▶ _Ausgewählter Text_:
◆ ◆ ◆ ◆ ◆ ◆ ◆
Vor vier Monaten fasst Maren Amini sich ein Herz und schreibt ihrem Idol einen Brief. Darin die Zeilen: "Sie können es sicherlich kaum noch hören, aber ich will und muss Ihnen schreiben, wie unglaublich glücklich Sie mich all die Jahre gemacht haben. Und wie ein unsichtbarer Kollege waren Sie stets an meiner Seite."
Maren Amini: "Seine Bilder berühren jeden Menschen"
Die Hamburger Illustratorin hätte sich gerne den Wunsch erfüllt, Jean-Jacque Sempé einmal persönlich kennenlernen. Also den Menschen zu treffen, der ihr all die Jahre ein Lächeln ins Gesicht gezaubert hat. "Wie glücklich ein Sonnenstrahl machen kann, der durch die Häuserschluchten scheint" erzählt die Künstlerin. "Das berührt und erwärmt einen. Ich glaube, seine Bilder berühren jeden Menschen."
Der Betrachtende wird durch Sempé zum Menschenfreund wird, sagt Amini: "Man erkennt sofort Situationen wieder und denkt: Ach, das ist ja wirklich schön in der Welt. Diese kleinen Momente, wie wenn zum Beispiel ein Vater seine Tochter am Bahnhof an der Hand hält, hat er alle zu Papier gemacht - und das ist das Besondere."
"So viele Menschen erreicht wie kaum ein anderer Cartoonist"
In Hannover sieht Amini die Illustrationen im Original vor sich, im Deutschen Museum für Karikatur und Zeichenkunst. Sie findet sie viel größer als angenommen - sowohl in der tatsächlichen als auch künstlerischen Größe. Und weiß: An Jean-Jacques Sempé heranzukommen, das schafft keiner. Aber sie will es zumindest ein wenig schaffen.
◆ ◆ ◆ ◆ ◆ ◆ ◆
▶ _Bereitgestelltes Material_:

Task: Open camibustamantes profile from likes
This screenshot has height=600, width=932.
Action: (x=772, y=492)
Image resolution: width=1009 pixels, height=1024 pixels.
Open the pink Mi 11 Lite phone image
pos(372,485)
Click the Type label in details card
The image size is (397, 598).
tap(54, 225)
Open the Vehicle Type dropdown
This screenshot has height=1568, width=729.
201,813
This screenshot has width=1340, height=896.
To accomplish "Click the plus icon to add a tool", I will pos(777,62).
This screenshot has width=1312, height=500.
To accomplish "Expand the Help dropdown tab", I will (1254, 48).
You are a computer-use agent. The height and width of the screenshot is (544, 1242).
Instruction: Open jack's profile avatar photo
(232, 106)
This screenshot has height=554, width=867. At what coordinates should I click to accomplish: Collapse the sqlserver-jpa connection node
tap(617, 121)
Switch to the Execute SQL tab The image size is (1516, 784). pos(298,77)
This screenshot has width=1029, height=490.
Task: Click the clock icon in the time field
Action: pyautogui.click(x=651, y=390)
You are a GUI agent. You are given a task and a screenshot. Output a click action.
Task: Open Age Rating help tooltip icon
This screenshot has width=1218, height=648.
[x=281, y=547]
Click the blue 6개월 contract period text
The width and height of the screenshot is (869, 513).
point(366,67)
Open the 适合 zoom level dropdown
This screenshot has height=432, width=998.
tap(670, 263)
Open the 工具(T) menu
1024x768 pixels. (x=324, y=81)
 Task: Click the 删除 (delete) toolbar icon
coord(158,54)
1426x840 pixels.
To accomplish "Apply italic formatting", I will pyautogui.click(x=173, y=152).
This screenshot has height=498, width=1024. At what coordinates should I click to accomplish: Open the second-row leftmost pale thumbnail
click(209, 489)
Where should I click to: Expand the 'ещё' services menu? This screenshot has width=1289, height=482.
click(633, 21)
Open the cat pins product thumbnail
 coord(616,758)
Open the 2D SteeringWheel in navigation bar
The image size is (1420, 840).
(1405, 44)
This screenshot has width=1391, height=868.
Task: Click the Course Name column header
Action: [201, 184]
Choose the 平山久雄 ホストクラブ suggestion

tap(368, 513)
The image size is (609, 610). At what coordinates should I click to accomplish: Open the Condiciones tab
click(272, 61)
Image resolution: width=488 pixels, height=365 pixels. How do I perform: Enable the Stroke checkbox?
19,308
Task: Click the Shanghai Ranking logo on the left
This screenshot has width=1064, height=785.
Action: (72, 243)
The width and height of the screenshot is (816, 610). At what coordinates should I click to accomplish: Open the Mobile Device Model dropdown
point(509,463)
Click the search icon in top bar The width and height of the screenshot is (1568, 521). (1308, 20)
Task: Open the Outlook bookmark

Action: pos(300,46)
◆ ◆ ◆ ◆ ◆ ◆ ◆
▶ _Ihre Aufgaben_:
(a) In welchem Museum sieht Maren Amini laut dem ausgewählten Text die Illustrationen im Original?
(b) Übersetzen Sie den folgenden Satz aus dem ausgewählten Text ins Englische: „Vor vier Monaten fasst Maren Amini sich ein Herz und schreibt ihrem Idol einen Brief.“
(c) Schreiben Sie aus dem ausgewählten Text den Abschnitt von „Der Betrachtende wird“ bis „ein wenig schaffen.“ unverändert ab.

▶ _Lösungen_:
(a) Im Deutschen Museum für Karikatur und Zeichenkunst in Hannover.

(b) Four months ago, Maren Amini summons her courage and writes a letter to her idol.

(c)
Der Betrachtende wird durch Sempé zum Menschenfreund wird, sagt Amini: "Man erkennt sofort Situationen wieder und denkt: Ach, das ist ja wirklich schön in der Welt. Diese kleinen Momente, wie wenn zum Beispiel ein Vater seine Tochter am Bahnhof an der Hand hält, hat er alle zu Papier gemacht - und das ist das Besondere."
"So viele Menschen erreicht wie kaum ein anderer Cartoonist"
In Hannover sieht Amini die Illustrationen im Original vor sich, im Deutschen Museum für Karikatur und Zeichenkunst. Sie findet sie viel größer als angenommen - sowohl in der tatsächlichen als auch künstlerischen Größe. Und weiß: An Jean-Jacques Sempé heranzukommen, das schafft keiner. Aber sie will es zumindest ein wenig schaffen.